### Supplied material ###

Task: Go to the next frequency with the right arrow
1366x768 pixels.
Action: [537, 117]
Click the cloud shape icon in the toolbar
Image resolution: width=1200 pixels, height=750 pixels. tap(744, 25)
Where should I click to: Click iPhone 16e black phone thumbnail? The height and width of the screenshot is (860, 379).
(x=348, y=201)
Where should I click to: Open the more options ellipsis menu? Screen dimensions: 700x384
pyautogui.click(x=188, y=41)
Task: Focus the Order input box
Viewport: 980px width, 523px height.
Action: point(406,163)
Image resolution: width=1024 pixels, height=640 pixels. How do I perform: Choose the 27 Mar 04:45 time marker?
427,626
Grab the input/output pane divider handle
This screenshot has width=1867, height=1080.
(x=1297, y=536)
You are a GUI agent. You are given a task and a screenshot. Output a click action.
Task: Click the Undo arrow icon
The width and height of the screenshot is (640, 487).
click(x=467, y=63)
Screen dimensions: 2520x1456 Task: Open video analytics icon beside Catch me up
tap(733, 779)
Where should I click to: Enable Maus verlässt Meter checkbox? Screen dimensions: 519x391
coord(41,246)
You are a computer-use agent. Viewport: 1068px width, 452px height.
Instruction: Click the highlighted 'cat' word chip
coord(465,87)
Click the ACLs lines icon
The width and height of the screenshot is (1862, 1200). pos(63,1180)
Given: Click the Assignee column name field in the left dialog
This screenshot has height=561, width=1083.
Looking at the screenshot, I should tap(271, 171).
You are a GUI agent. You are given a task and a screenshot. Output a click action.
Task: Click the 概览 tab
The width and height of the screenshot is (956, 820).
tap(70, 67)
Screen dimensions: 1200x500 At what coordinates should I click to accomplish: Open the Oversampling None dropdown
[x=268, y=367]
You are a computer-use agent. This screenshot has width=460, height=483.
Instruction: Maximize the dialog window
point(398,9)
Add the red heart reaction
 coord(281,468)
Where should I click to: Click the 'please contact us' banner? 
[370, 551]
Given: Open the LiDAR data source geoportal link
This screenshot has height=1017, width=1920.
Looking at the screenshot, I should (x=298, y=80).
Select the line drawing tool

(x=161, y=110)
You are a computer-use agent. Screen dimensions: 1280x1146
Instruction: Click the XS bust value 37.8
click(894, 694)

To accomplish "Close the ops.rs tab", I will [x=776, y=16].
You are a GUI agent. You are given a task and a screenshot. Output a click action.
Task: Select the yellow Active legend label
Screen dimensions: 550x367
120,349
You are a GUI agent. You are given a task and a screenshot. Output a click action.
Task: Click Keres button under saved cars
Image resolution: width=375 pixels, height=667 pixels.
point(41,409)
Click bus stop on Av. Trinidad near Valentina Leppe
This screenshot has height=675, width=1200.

###

Work instructions: Could you write out all the entries word for word?

Solution below:
Task: Go to the next frequency with the right arrow
1366x768 pixels.
Action: [537, 117]
Click the cloud shape icon in the toolbar
Image resolution: width=1200 pixels, height=750 pixels. tap(744, 25)
Where should I click to: Click iPhone 16e black phone thumbnail? The height and width of the screenshot is (860, 379).
(x=348, y=201)
Where should I click to: Open the more options ellipsis menu? Screen dimensions: 700x384
pyautogui.click(x=188, y=41)
Task: Focus the Order input box
Viewport: 980px width, 523px height.
Action: point(406,163)
Image resolution: width=1024 pixels, height=640 pixels. How do I perform: Choose the 27 Mar 04:45 time marker?
427,626
Grab the input/output pane divider handle
This screenshot has width=1867, height=1080.
(x=1297, y=536)
You are a GUI agent. You are given a task and a screenshot. Output a click action.
Task: Click the Undo arrow icon
The width and height of the screenshot is (640, 487).
click(x=467, y=63)
Screen dimensions: 2520x1456 Task: Open video analytics icon beside Catch me up
tap(733, 779)
Where should I click to: Enable Maus verlässt Meter checkbox? Screen dimensions: 519x391
coord(41,246)
You are a computer-use agent. Viewport: 1068px width, 452px height.
Instruction: Click the highlighted 'cat' word chip
coord(465,87)
Click the ACLs lines icon
The width and height of the screenshot is (1862, 1200). pos(63,1180)
Given: Click the Assignee column name field in the left dialog
This screenshot has height=561, width=1083.
Looking at the screenshot, I should tap(271, 171).
You are a GUI agent. You are given a task and a screenshot. Output a click action.
Task: Click the 概览 tab
The width and height of the screenshot is (956, 820).
tap(70, 67)
Screen dimensions: 1200x500 At what coordinates should I click to accomplish: Open the Oversampling None dropdown
[x=268, y=367]
You are a computer-use agent. This screenshot has width=460, height=483.
Instruction: Maximize the dialog window
point(398,9)
Add the red heart reaction
 coord(281,468)
Where should I click to: Click the 'please contact us' banner? 
[370, 551]
Given: Open the LiDAR data source geoportal link
This screenshot has height=1017, width=1920.
Looking at the screenshot, I should (x=298, y=80).
Select the line drawing tool

(x=161, y=110)
You are a computer-use agent. Screen dimensions: 1280x1146
Instruction: Click the XS bust value 37.8
click(894, 694)

To accomplish "Close the ops.rs tab", I will [x=776, y=16].
You are a GUI agent. You are given a task and a screenshot. Output a click action.
Task: Select the yellow Active legend label
Screen dimensions: 550x367
120,349
You are a GUI agent. You are given a task and a screenshot. Output a click action.
Task: Click Keres button under saved cars
Image resolution: width=375 pixels, height=667 pixels.
point(41,409)
Click bus stop on Av. Trinidad near Valentina Leppe
This screenshot has height=675, width=1200.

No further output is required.